* DATA TO PROCESS

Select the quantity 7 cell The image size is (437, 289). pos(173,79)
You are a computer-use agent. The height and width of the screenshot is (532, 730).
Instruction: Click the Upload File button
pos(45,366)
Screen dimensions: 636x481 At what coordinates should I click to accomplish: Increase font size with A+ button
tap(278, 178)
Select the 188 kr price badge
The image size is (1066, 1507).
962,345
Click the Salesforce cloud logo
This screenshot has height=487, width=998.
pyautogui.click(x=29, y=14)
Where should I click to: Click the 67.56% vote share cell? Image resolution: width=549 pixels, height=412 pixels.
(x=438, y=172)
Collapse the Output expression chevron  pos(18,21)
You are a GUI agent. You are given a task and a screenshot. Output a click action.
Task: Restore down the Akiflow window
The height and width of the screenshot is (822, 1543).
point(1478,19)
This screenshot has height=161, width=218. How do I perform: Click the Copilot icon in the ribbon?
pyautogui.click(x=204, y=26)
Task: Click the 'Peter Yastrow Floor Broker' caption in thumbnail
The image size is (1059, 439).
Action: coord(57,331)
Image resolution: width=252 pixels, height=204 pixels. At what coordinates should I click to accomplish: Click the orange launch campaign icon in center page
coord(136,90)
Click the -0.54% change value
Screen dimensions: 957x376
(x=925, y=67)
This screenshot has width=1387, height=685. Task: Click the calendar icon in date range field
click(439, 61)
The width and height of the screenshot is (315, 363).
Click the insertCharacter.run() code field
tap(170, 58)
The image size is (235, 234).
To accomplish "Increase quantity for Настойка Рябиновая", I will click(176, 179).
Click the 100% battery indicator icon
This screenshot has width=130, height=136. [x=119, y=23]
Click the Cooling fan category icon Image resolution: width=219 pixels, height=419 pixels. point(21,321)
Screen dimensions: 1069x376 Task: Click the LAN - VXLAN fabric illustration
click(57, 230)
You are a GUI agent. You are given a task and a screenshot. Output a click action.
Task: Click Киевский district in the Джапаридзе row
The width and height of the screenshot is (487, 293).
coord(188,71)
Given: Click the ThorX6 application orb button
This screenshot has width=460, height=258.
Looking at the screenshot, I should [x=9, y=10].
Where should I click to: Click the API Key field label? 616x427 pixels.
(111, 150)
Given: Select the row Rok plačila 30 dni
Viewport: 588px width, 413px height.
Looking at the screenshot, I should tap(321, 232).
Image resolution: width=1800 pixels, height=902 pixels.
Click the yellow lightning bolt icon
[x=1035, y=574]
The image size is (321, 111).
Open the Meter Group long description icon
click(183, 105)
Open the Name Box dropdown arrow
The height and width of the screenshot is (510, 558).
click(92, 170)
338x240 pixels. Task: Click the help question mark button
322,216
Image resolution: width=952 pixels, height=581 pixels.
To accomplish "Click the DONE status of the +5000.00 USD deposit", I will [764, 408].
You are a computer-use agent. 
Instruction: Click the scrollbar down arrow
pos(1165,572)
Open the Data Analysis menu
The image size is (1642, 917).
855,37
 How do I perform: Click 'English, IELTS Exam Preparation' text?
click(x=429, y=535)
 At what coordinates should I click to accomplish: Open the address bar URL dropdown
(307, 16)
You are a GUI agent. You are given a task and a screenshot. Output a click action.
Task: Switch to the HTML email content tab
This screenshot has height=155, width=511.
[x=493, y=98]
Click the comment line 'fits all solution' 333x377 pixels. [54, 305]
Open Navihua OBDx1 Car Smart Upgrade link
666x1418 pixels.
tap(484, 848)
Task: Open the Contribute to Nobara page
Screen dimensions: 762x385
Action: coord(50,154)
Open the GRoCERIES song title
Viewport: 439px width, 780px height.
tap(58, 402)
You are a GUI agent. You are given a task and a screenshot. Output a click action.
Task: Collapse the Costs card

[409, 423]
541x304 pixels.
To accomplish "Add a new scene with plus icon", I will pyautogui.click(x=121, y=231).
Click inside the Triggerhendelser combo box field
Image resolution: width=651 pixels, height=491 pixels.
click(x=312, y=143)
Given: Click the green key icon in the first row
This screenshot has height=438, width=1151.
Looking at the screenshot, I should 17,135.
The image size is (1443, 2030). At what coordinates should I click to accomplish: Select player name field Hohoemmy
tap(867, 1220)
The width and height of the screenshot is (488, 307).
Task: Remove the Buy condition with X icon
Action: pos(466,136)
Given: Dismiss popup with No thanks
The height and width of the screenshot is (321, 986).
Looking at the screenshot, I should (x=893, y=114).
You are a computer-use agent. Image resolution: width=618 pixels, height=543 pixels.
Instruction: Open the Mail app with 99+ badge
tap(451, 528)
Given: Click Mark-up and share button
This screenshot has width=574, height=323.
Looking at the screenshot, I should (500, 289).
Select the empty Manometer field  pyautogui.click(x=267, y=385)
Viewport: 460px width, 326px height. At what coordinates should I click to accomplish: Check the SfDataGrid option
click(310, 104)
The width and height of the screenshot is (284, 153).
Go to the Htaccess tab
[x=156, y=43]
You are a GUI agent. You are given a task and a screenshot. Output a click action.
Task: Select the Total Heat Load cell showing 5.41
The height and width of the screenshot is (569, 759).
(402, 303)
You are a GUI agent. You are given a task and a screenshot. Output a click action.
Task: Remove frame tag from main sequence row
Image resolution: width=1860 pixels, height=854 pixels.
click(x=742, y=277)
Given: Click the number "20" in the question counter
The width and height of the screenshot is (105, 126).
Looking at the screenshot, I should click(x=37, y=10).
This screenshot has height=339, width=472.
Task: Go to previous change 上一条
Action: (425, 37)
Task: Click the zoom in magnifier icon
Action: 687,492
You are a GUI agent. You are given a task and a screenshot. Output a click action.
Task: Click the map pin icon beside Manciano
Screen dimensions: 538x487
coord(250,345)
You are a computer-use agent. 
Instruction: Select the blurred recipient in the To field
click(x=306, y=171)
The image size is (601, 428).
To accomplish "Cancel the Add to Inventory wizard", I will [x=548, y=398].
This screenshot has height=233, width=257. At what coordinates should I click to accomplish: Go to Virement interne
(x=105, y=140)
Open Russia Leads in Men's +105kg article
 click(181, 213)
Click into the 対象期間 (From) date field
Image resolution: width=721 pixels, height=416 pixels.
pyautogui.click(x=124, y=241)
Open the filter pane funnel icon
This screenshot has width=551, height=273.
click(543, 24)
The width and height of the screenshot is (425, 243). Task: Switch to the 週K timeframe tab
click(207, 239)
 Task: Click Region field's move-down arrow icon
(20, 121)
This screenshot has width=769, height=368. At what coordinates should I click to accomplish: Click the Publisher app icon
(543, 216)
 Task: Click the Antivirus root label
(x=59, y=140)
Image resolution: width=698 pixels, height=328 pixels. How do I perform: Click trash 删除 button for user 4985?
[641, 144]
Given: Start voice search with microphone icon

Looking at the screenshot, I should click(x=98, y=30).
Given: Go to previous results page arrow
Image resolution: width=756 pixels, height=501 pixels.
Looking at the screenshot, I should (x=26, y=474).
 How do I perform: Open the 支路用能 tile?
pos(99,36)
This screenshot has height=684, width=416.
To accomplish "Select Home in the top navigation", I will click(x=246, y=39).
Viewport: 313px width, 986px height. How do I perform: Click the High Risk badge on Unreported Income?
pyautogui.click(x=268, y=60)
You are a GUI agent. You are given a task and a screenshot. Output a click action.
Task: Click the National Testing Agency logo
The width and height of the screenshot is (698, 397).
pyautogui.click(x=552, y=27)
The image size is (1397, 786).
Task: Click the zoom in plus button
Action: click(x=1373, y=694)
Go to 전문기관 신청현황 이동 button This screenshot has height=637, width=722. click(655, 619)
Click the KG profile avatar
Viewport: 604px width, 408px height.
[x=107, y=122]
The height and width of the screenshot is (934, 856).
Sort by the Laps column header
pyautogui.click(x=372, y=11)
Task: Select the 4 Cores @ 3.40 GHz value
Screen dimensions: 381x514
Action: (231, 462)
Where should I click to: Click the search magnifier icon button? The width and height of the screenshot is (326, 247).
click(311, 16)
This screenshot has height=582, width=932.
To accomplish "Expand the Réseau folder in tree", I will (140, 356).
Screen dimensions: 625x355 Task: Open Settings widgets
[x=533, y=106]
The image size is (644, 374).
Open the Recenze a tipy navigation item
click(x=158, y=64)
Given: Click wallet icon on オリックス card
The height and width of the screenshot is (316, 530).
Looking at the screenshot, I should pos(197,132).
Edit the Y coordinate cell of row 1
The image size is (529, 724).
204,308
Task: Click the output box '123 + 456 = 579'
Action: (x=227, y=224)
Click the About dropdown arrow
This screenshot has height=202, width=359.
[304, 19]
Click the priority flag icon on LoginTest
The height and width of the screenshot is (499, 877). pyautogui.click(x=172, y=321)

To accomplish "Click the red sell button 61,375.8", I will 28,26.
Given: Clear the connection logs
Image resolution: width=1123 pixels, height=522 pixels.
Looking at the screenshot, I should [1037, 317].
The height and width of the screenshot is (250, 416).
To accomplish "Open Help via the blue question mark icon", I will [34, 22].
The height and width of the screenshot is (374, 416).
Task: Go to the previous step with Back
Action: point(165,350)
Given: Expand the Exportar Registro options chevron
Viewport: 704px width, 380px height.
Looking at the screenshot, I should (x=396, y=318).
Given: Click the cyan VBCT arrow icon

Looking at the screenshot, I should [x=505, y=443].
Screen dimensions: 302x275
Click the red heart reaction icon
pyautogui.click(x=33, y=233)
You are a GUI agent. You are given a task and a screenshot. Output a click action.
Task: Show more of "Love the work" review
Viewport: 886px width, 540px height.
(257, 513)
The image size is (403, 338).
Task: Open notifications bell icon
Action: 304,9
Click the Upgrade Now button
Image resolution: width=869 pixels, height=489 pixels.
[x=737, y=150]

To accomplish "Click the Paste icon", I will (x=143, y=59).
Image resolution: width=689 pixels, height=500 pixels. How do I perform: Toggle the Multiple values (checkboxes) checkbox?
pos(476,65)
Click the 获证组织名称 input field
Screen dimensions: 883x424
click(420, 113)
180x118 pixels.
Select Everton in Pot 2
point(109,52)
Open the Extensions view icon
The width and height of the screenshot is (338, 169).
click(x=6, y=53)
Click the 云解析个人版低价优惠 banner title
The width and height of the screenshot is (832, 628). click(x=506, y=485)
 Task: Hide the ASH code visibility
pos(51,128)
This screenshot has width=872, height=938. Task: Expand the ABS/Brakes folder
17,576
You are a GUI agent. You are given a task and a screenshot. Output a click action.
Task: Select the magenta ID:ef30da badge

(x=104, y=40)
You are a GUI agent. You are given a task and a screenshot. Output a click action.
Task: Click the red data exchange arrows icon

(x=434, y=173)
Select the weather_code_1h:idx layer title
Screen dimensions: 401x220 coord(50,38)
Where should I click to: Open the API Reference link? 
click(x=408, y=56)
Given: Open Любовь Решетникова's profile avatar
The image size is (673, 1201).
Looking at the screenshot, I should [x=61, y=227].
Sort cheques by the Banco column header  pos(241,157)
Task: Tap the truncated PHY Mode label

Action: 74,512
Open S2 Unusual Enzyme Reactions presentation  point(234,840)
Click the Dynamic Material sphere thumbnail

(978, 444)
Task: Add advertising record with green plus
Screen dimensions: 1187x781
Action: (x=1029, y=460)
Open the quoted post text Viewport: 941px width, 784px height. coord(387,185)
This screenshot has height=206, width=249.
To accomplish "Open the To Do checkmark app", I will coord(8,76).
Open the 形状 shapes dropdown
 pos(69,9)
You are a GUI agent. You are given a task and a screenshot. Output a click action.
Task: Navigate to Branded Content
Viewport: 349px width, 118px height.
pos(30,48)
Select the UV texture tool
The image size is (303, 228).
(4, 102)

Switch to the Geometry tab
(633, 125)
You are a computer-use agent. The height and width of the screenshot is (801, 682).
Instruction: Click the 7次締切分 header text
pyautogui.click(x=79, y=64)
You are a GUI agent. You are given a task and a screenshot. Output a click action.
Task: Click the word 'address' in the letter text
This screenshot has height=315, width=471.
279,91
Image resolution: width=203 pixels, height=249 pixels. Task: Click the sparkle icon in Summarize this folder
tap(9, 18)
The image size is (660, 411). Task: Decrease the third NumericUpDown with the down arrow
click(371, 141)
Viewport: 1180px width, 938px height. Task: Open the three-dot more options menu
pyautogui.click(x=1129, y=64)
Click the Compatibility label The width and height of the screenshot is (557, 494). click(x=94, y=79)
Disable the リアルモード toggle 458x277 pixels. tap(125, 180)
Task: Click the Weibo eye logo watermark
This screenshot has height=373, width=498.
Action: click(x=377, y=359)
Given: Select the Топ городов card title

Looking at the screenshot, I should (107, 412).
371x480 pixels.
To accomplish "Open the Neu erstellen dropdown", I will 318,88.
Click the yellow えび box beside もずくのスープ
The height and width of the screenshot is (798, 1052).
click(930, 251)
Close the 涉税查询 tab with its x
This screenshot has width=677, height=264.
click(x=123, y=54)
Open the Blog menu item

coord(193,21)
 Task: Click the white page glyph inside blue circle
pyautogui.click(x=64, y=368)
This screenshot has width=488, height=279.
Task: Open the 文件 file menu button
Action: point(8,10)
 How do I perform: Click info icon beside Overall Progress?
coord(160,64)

* TASK BRIEF
In the listing above, locate the line with "Click the 获证组织名称 input field" and the line with "Task: Navigate to Branded Content", then extract exactly those lines and every line between them, and nothing more.

* RESULT
Click the 获证组织名称 input field
Screen dimensions: 883x424
click(420, 113)
180x118 pixels.
Select Everton in Pot 2
point(109,52)
Open the Extensions view icon
The width and height of the screenshot is (338, 169).
click(x=6, y=53)
Click the 云解析个人版低价优惠 banner title
The width and height of the screenshot is (832, 628). click(x=506, y=485)
 Task: Hide the ASH code visibility
pos(51,128)
This screenshot has width=872, height=938. Task: Expand the ABS/Brakes folder
17,576
You are a GUI agent. You are given a task and a screenshot. Output a click action.
Task: Select the magenta ID:ef30da badge

(x=104, y=40)
You are a GUI agent. You are given a task and a screenshot. Output a click action.
Task: Click the red data exchange arrows icon

(x=434, y=173)
Select the weather_code_1h:idx layer title
Screen dimensions: 401x220 coord(50,38)
Where should I click to: Open the API Reference link? 
click(x=408, y=56)
Given: Open Любовь Решетникова's profile avatar
The image size is (673, 1201).
Looking at the screenshot, I should [x=61, y=227].
Sort cheques by the Banco column header  pos(241,157)
Task: Tap the truncated PHY Mode label

Action: 74,512
Open S2 Unusual Enzyme Reactions presentation  point(234,840)
Click the Dynamic Material sphere thumbnail

(978, 444)
Task: Add advertising record with green plus
Screen dimensions: 1187x781
Action: (x=1029, y=460)
Open the quoted post text Viewport: 941px width, 784px height. coord(387,185)
This screenshot has height=206, width=249.
To accomplish "Open the To Do checkmark app", I will coord(8,76).
Open the 形状 shapes dropdown
 pos(69,9)
You are a GUI agent. You are given a task and a screenshot. Output a click action.
Task: Navigate to Branded Content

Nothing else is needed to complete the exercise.